Just as drivers can choose between the rides they want to accept, passengers can also choose based on offers from multiple drivers: it’s like an auction, with the haggling done quickly and efficiently on the app. According to inDriver, that approach is key to ensuring both fairness and transparency.
While it is still new for anyone to conclude if these moves by the e-hailing companies would bear fruit, it is still mostly in the hands of their existing and incoming drivers to consider if the latest ‘enticement’ would be worth their time spent on roads, especially during peak hours.
Is Gojek making headways into Malaysia?
There are currently 33 e-hailing companies registered with the Land Public Transport Agency (APAD) of Malaysia — and it looks like another one might be on its way. Grab’s rival Gojek, an Indonesian ride-hailing giant, was recently spotted in Kuala Lumpur, according to Vocket.

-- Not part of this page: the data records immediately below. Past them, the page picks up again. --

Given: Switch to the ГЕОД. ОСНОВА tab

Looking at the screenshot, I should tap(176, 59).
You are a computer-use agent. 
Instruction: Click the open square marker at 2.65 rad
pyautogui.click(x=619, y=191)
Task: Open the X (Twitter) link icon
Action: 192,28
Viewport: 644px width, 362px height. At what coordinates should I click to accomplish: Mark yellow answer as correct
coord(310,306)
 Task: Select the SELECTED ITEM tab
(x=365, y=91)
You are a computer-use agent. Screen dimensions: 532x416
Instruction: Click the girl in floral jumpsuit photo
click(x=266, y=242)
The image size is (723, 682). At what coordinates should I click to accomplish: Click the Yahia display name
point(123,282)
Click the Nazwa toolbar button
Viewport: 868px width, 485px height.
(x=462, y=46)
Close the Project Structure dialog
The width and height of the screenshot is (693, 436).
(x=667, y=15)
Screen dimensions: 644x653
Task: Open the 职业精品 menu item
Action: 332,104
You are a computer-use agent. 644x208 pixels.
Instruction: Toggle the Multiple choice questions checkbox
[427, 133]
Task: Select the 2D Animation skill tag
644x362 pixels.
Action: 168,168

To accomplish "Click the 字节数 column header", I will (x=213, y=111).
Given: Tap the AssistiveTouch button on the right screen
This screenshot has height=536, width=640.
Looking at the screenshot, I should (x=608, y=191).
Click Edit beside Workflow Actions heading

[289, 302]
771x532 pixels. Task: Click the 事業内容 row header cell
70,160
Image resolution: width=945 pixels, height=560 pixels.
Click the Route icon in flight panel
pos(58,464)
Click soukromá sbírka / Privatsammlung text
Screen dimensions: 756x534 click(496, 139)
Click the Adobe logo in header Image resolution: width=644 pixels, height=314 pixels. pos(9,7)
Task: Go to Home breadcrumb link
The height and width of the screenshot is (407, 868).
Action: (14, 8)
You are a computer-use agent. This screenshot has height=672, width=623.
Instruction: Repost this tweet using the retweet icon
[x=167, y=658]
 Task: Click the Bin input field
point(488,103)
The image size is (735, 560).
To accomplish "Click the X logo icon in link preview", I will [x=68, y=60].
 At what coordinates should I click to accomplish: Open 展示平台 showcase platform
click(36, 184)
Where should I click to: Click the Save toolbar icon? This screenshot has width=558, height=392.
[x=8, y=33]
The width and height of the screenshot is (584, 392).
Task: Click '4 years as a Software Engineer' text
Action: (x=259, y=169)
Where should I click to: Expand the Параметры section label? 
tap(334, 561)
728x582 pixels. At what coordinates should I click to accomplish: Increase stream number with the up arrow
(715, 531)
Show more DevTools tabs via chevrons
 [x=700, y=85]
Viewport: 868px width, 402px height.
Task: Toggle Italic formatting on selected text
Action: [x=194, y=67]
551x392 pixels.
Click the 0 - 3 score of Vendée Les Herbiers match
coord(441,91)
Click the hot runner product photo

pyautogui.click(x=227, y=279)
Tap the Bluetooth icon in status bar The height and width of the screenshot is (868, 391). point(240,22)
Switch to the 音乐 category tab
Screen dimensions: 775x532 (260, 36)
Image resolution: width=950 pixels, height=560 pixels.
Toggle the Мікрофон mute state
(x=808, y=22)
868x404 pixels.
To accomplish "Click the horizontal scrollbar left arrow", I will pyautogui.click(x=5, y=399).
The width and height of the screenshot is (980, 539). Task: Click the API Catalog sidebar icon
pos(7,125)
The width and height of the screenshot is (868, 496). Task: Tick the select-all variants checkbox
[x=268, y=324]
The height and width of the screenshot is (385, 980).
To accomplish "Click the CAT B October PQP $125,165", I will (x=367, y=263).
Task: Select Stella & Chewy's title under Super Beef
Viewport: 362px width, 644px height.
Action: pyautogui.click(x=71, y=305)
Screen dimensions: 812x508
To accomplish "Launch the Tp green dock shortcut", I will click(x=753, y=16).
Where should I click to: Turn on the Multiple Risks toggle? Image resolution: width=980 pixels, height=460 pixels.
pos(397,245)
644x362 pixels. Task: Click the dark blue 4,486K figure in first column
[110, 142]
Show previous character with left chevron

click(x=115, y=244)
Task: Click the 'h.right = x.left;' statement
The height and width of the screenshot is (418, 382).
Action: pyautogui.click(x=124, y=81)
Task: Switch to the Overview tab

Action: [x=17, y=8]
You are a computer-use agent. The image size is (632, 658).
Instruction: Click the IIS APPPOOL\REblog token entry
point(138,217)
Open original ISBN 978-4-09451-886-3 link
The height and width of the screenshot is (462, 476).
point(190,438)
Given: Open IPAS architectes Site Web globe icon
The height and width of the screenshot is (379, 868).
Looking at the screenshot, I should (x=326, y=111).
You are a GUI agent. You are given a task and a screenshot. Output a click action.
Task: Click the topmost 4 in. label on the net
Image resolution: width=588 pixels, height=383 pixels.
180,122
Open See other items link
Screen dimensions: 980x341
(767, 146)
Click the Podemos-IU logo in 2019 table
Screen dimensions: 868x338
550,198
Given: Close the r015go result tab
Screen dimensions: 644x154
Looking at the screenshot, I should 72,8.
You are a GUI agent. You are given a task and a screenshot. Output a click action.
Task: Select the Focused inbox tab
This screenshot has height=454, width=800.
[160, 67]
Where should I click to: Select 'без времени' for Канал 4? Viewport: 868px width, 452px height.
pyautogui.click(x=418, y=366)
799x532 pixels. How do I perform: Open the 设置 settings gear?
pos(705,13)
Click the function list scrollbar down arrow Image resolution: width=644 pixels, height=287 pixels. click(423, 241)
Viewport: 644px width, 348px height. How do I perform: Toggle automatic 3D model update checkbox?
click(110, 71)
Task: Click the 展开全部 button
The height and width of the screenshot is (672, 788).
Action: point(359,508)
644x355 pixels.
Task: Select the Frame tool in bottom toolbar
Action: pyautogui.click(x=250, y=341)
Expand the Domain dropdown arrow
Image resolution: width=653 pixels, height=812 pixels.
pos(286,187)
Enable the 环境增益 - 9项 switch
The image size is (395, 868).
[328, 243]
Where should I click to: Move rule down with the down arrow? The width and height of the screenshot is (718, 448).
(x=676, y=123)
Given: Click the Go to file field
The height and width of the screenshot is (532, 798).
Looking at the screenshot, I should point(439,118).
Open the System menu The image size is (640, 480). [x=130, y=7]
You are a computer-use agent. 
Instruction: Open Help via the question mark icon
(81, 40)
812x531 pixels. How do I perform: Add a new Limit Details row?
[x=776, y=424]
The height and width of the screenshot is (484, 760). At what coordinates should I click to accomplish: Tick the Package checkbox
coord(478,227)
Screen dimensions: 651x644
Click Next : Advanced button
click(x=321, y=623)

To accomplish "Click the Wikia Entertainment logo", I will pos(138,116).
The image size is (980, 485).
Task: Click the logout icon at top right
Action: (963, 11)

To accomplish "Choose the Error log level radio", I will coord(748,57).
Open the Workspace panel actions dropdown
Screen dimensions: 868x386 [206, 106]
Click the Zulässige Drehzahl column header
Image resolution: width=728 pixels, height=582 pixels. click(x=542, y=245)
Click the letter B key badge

The report highlighted that a Honda City bearing the Gojek logo was recently spotted in the country’s city center. “In front of the car was another vehicle with a crew that seemed to be filming the Gojek car, along with a police outrider accompanying them,” Vocket said. While there has yet to be any announcement from Gojek, the sighting might signal the possible emergence of GoCar e-hailing service to the Malaysian market.
Gojek entering the country, albeit with cars instead of its bike-hailing service as it initially intended, might just challenge Grab, the current dominant player in the market. However, with countless other players struggling to even gain a foothold with their drivers, it remains to be seen if adding another player into the equation would solve the existing price crisis.